Politics after Dallas
In recent days, the presidential campaign has been pushed into the background as the country comes to grips with police shootings of black men in Louisiana and Minnesota and the assault in Dallas that left five police officers dead.
Clinton focused on national healing during a speech in Philadelphia. “No one has all the answers. We need to find them together. Indeed that is the only way that we can find them.”
The presumptive Republican nominee, Donald Trump, issued a video statement after the attack on the police officers in Dallas. “A brutal attack on our police force is an attack on our country and an attack on our families.”
Trying to put email flap behind
With the focus slowly returning to the campaign, Clinton hopes to move on after a difficult week focused on her use of a private email account.
The Clinton campaign was relieved with the announcement from FBI Director James Comey that no criminal charges were warranted against Clinton. But Comey also issued a stinging rebuke of Clinton’s handling of her email that could resonate for the rest of the campaign.
“There is evidence that they were extremely careless in their handling of very sensitive, highly classified information,” Comey said when he announced his decision not to recommend criminal charges against Clinton.
Trump wasted little time in seizing on the issue during a rally in Cincinnati, Ohio. “Hillary, crooked Hillary, so crooked,” Trump said to cheers from the crowd. “She made so many false statements. These are all lies. We say lie-lie, lie, lie. Lie! Dirty, rotten liar! Right?”
Welcome help from Obama
Clinton’s new campaign push will include a potentially valuable ally, President Barack Obama. They appeared together for the first time at a campaign event last week in North Carolina.

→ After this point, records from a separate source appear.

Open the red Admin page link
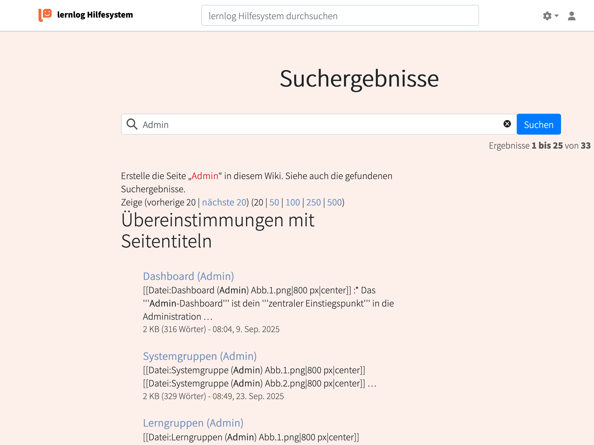 click(x=205, y=176)
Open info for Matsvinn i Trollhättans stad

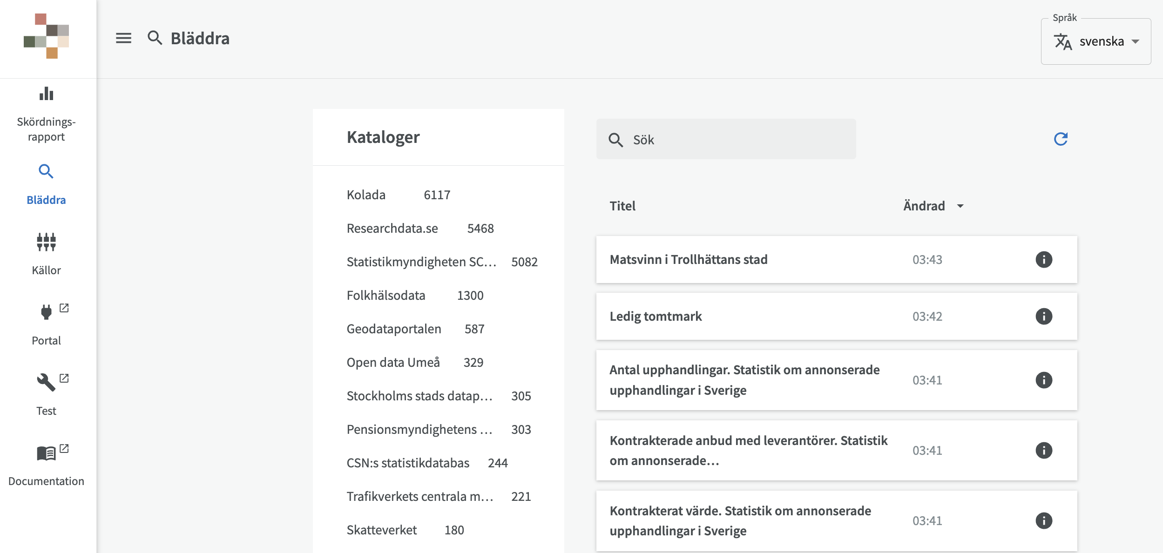1043,259
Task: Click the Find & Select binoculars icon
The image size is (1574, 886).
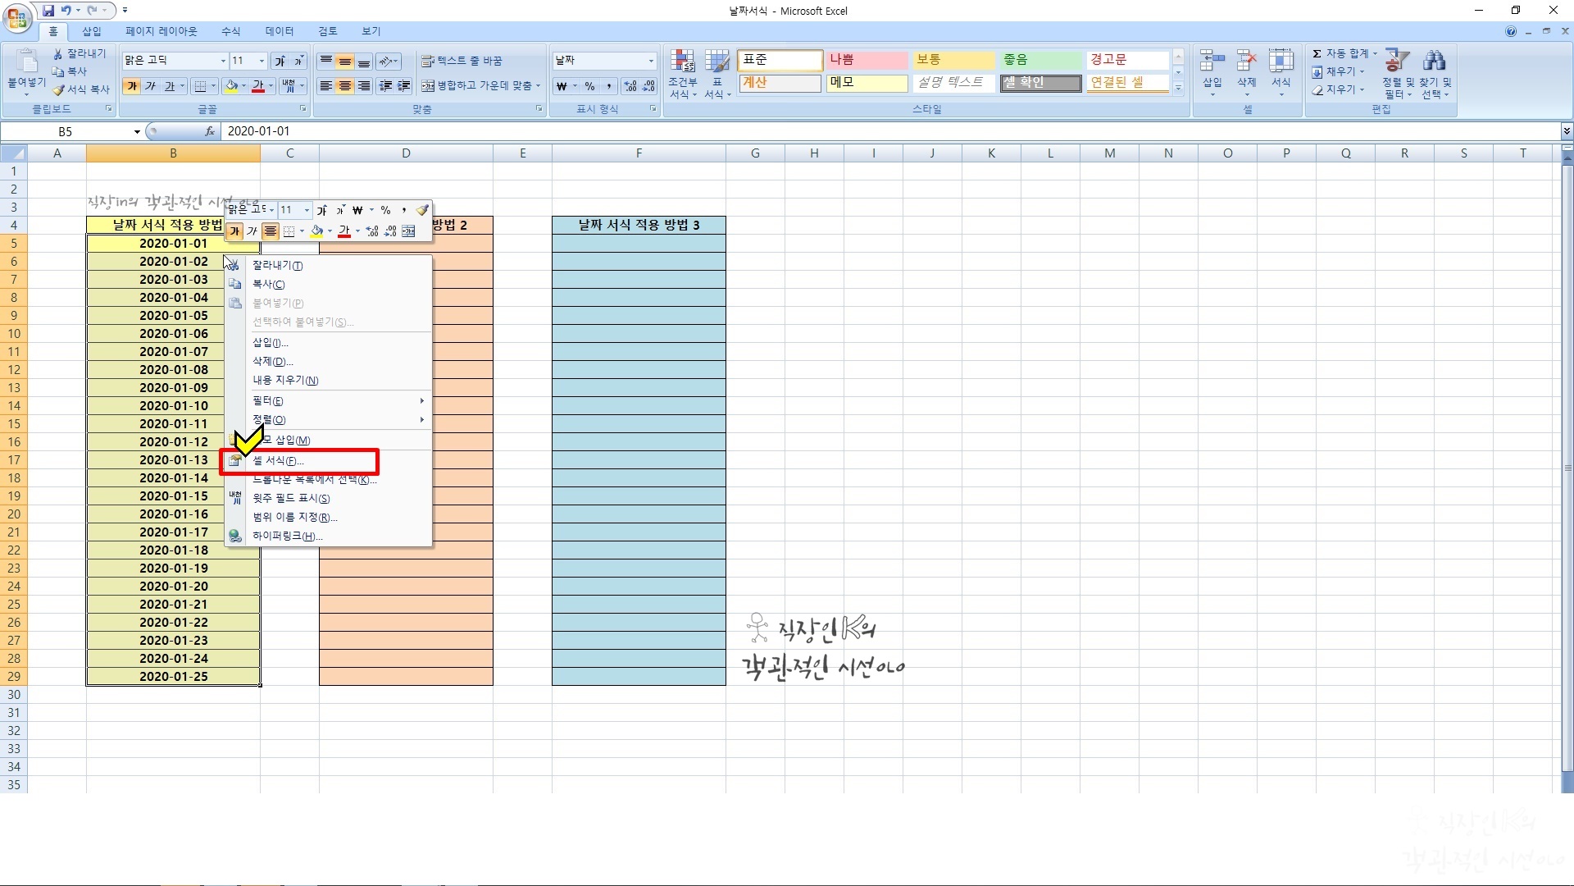Action: [x=1434, y=62]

“I couldn’t be prouder of the things we’ve done together,” Obama said to the crowd in Charlotte. “But I am ready to pass the baton and I know that Hillary Clinton is going to take it.”

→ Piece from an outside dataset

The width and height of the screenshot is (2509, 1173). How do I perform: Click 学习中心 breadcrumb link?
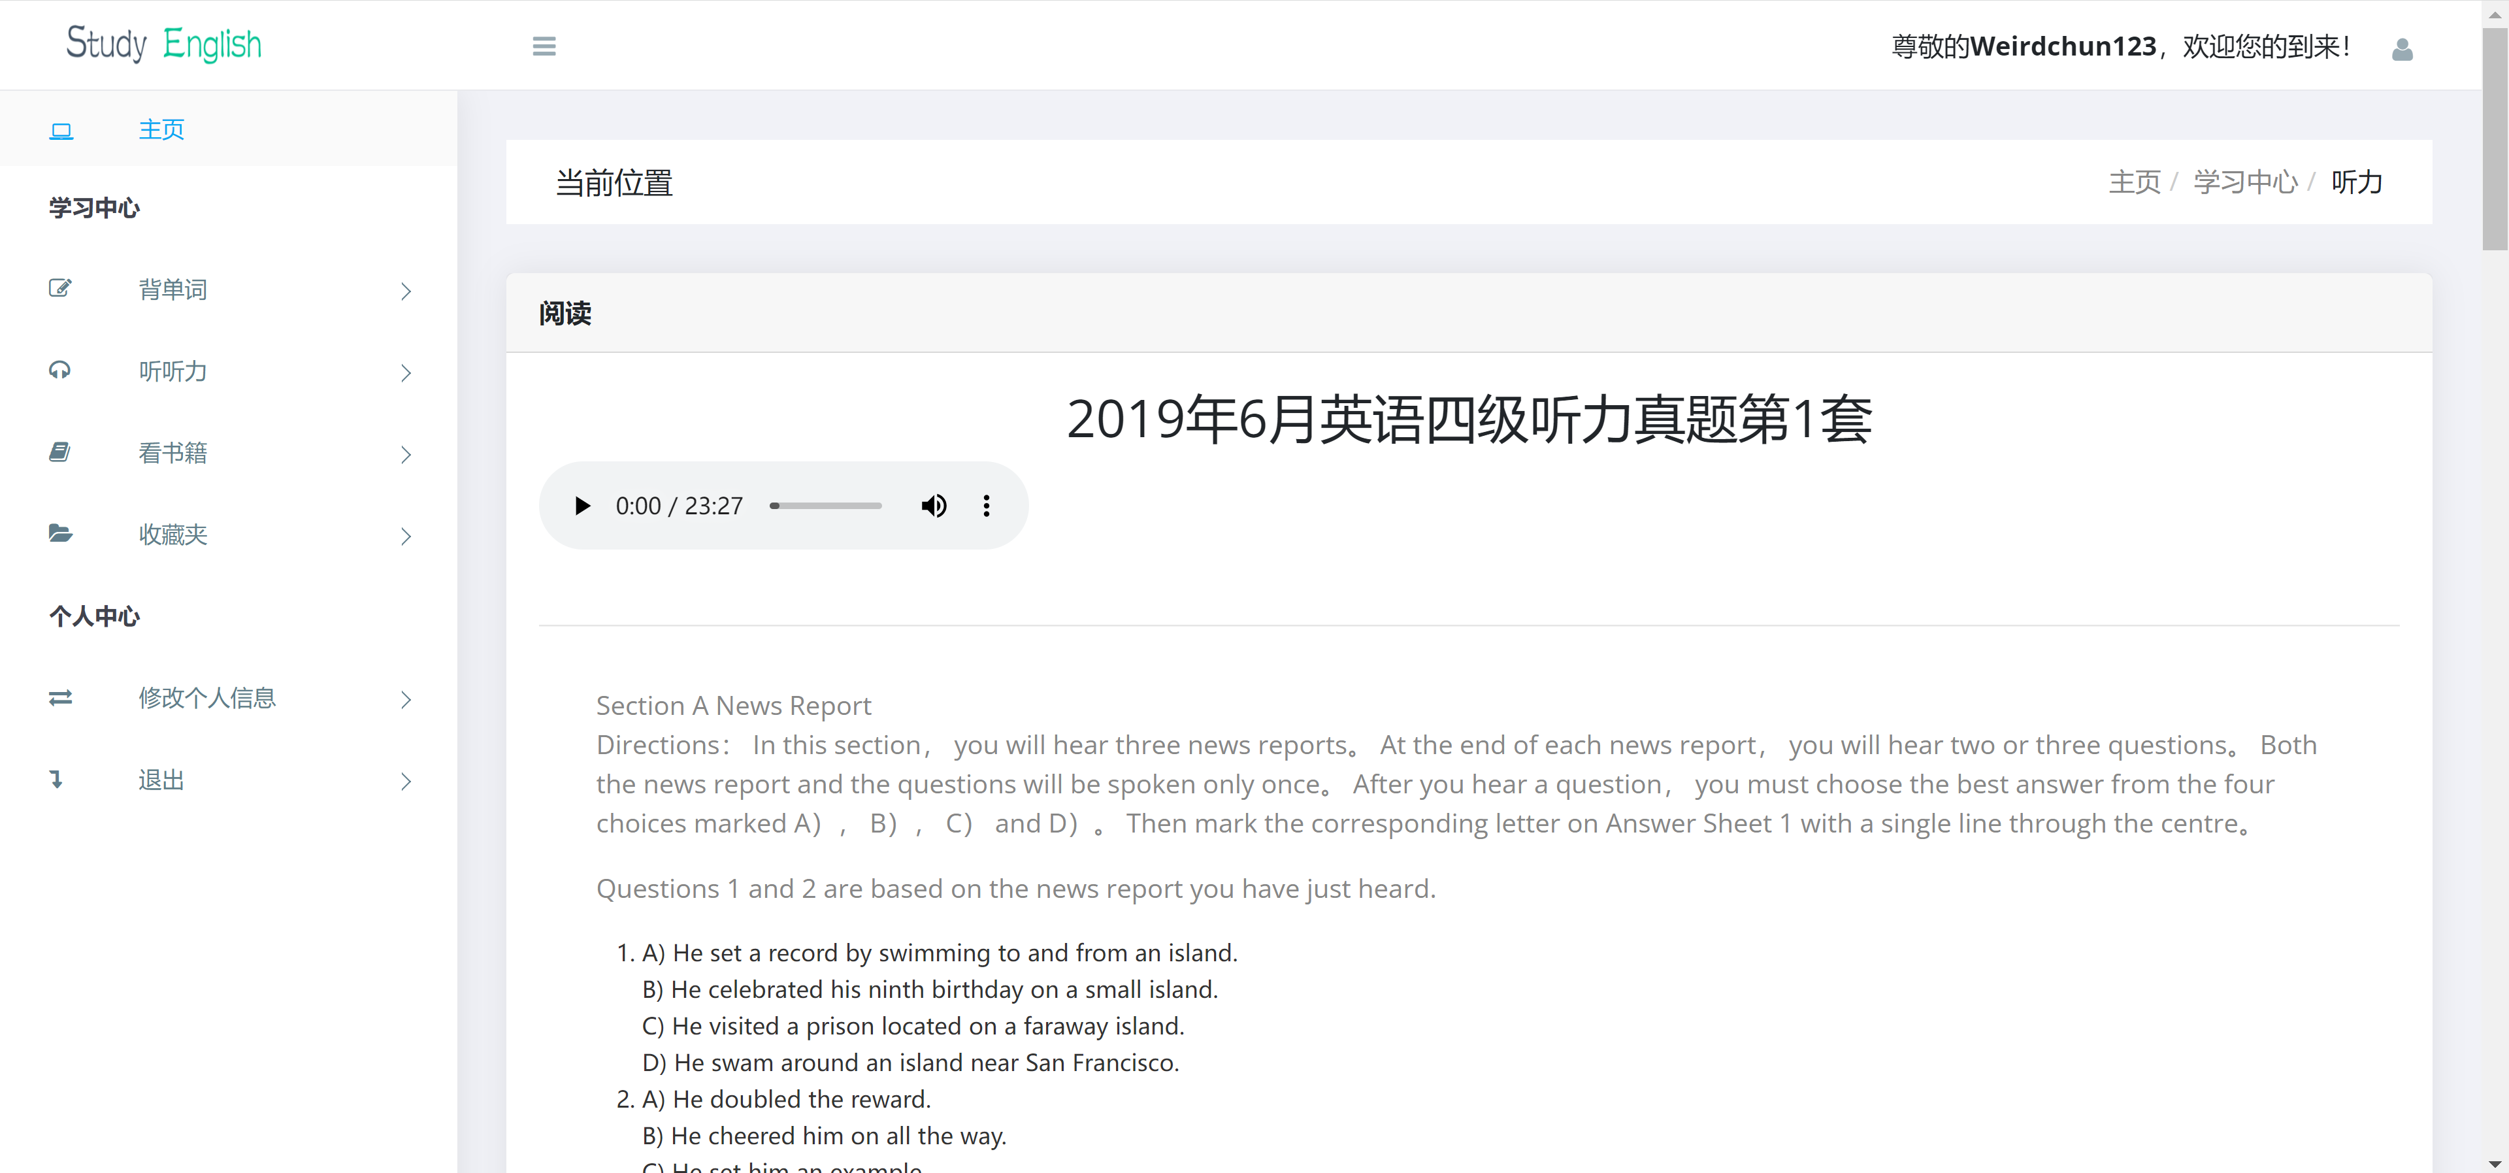[2244, 182]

Republicans are hoping to exploit Clinton’s email controversy as symptomatic of a bigger issue, the public perception that Clinton is untrustworthy. That is not a new phenomenon, according to Gallup pollster Frank Newport.
“By far her dominant negative is that she is perceived as being dishonest. And that is not unusual. She had that perception back in 2008 when we asked Americans about Hillary Clinton.”

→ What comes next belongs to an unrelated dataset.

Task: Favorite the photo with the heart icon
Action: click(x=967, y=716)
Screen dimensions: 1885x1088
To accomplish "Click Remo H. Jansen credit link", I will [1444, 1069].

Republicans to stoke email issue
The email flap will remain a central piece of the Republican critique of Clinton, said Republican analyst Scot Faulkner.
“For somebody who has been in the public eye since she was the first lady of Arkansas, to have to keep reinventing herself and reintroducing herself shows that there are some fundamental flaws, independent of her failed diplomatic agenda.”
And while polls show that most voters see Clinton as untrustworthy, Trump’s ratings are even worse, setting the stage for a difficult choice for voters come November.
“It’s kind of a choice between stability in Clinton and radical change in Trump,” said University of Virginia analyst Kyle Kondik. “And voters may be a little bit more conservative, not in terms of being politically conservative, but just in terms of not wanting to take a big risk and I think that is Clinton’s best pitch, to say that Trump is too risky.”
Republicans now want a new investigation into whether Clinton lied to Congress about her email, likely ensuring the controversy will remain an election issue through November.
For her part, Clinton’s major focus will be pointing out Trump’s flaws and mobilizing the Obama coalition of young voters, minority communities and women to come out and support her in November.
“They will try to get Hispanics registered to turnout, they will try to get African-American turnout to be what it was when Obama was running. They will try to get young people to turn out and vote. But it’s a challenge,” said Gallup’s Frank Newport.
That challenge will take center-stage when Democrats gather in Philadelphia the last week in July for their national nominating convention.